(Data provided)

== Segment start ==

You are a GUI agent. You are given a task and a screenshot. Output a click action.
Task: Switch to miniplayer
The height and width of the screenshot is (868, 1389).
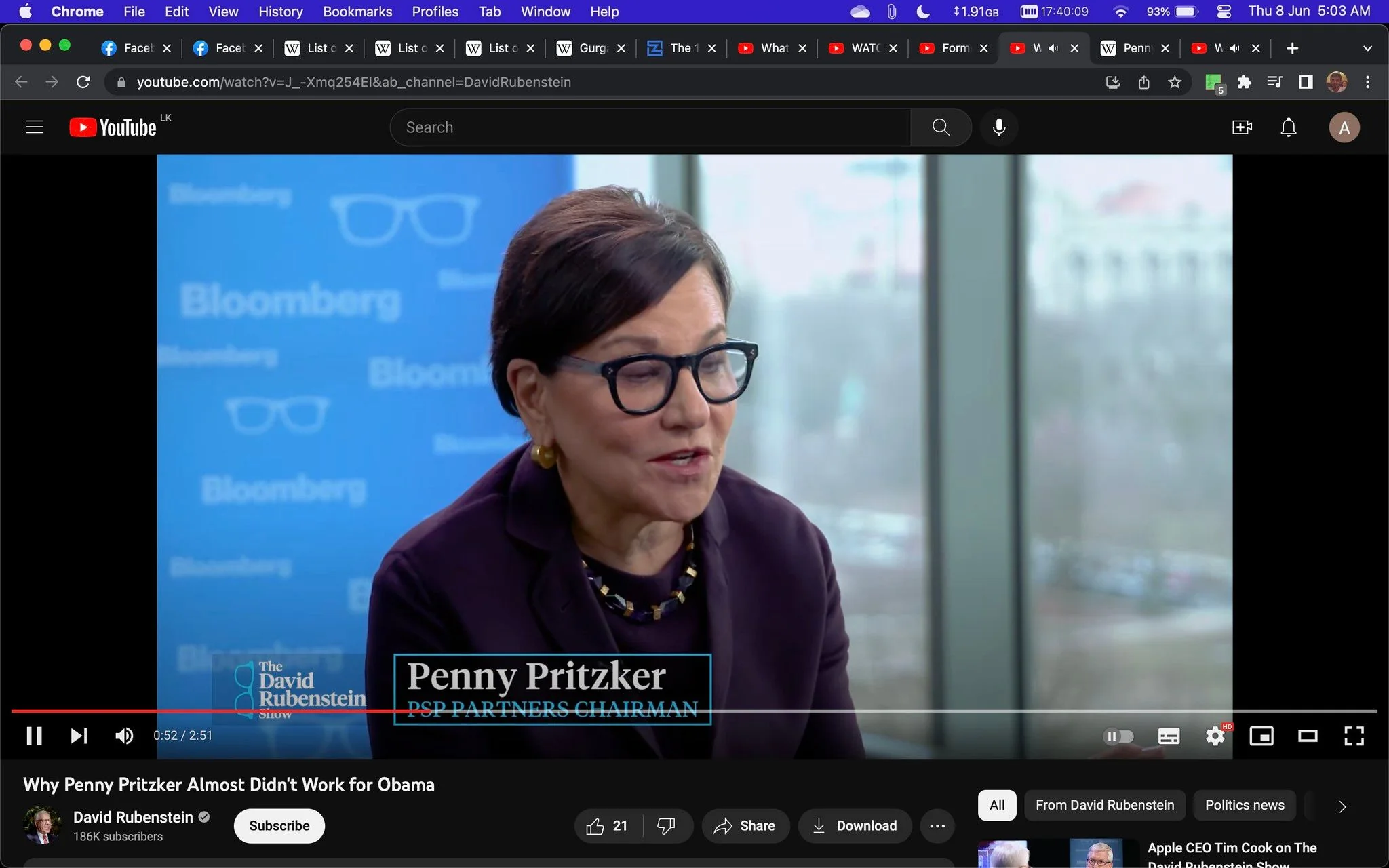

== Segment end ==
== Segment start ==

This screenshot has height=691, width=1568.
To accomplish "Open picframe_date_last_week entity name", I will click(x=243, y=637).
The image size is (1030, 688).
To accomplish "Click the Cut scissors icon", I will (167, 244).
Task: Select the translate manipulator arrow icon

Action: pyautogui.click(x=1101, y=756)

== Segment end ==
== Segment start ==

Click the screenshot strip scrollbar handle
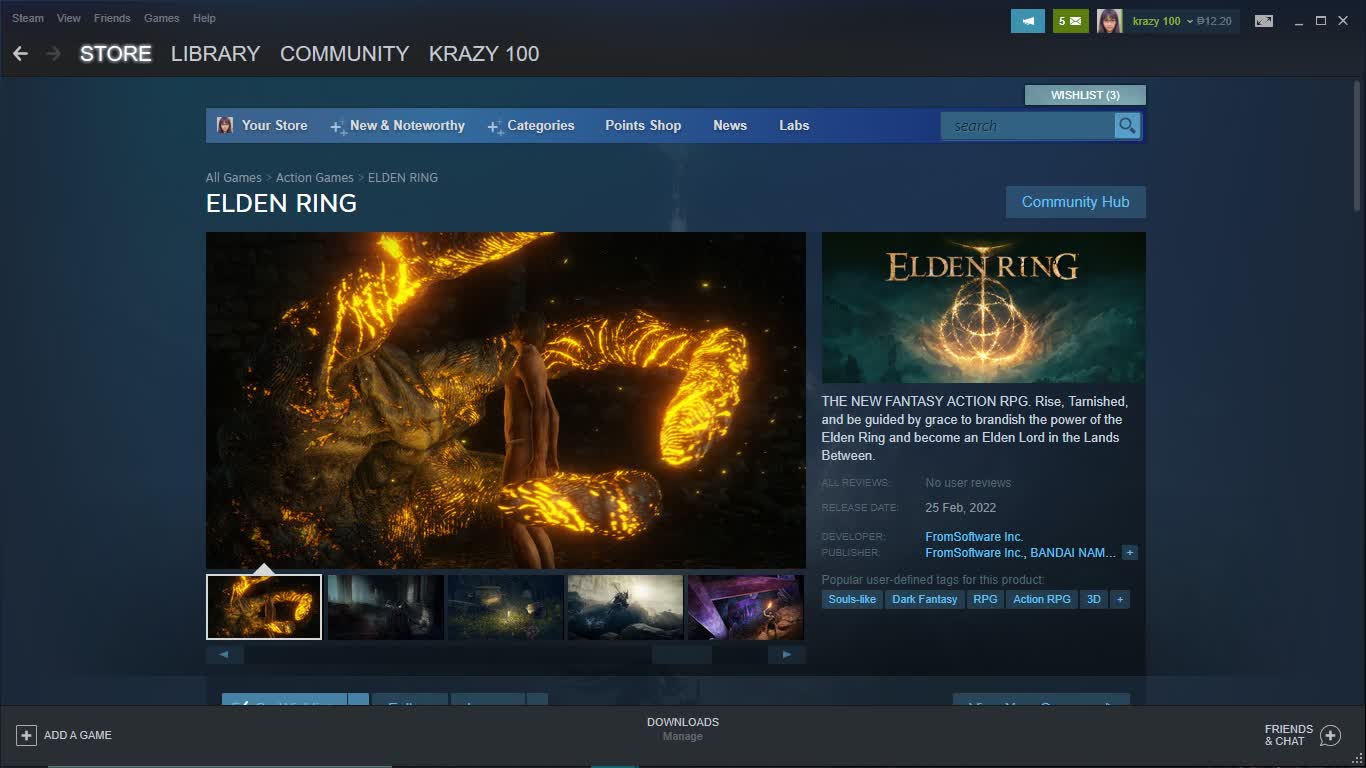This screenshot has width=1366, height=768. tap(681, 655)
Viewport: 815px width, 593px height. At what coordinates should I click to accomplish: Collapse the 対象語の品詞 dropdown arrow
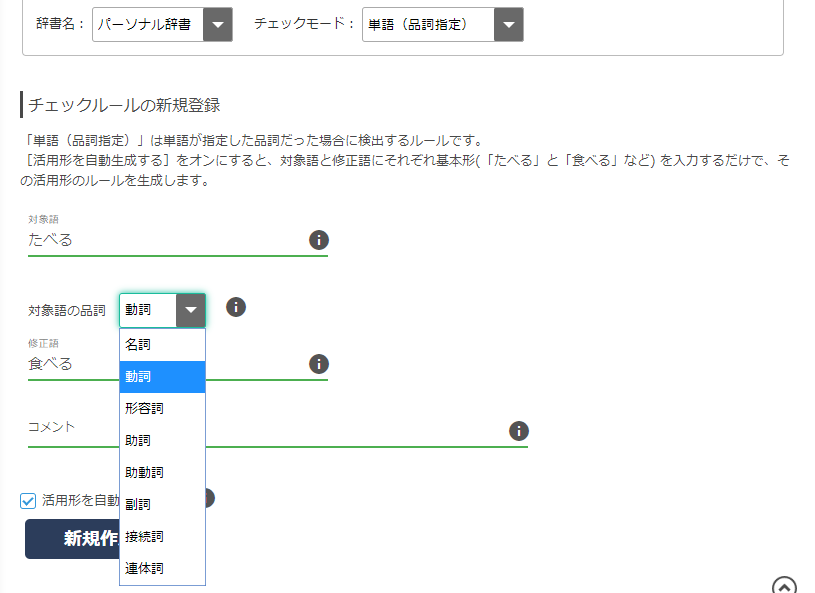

== Segment end ==

(Exercise instructions)
Without the pictures, set down the lines above from the line with "Click the screenshot strip scrollbar handle" up to and including the line with "Viewport: 815px width, 593px" exactly as they stand.

(Output)
Click the screenshot strip scrollbar handle
This screenshot has width=1366, height=768. tap(681, 655)
Viewport: 815px width, 593px height. At what coordinates should I click to accomplish: Collapse the 対象語の品詞 dropdown arrow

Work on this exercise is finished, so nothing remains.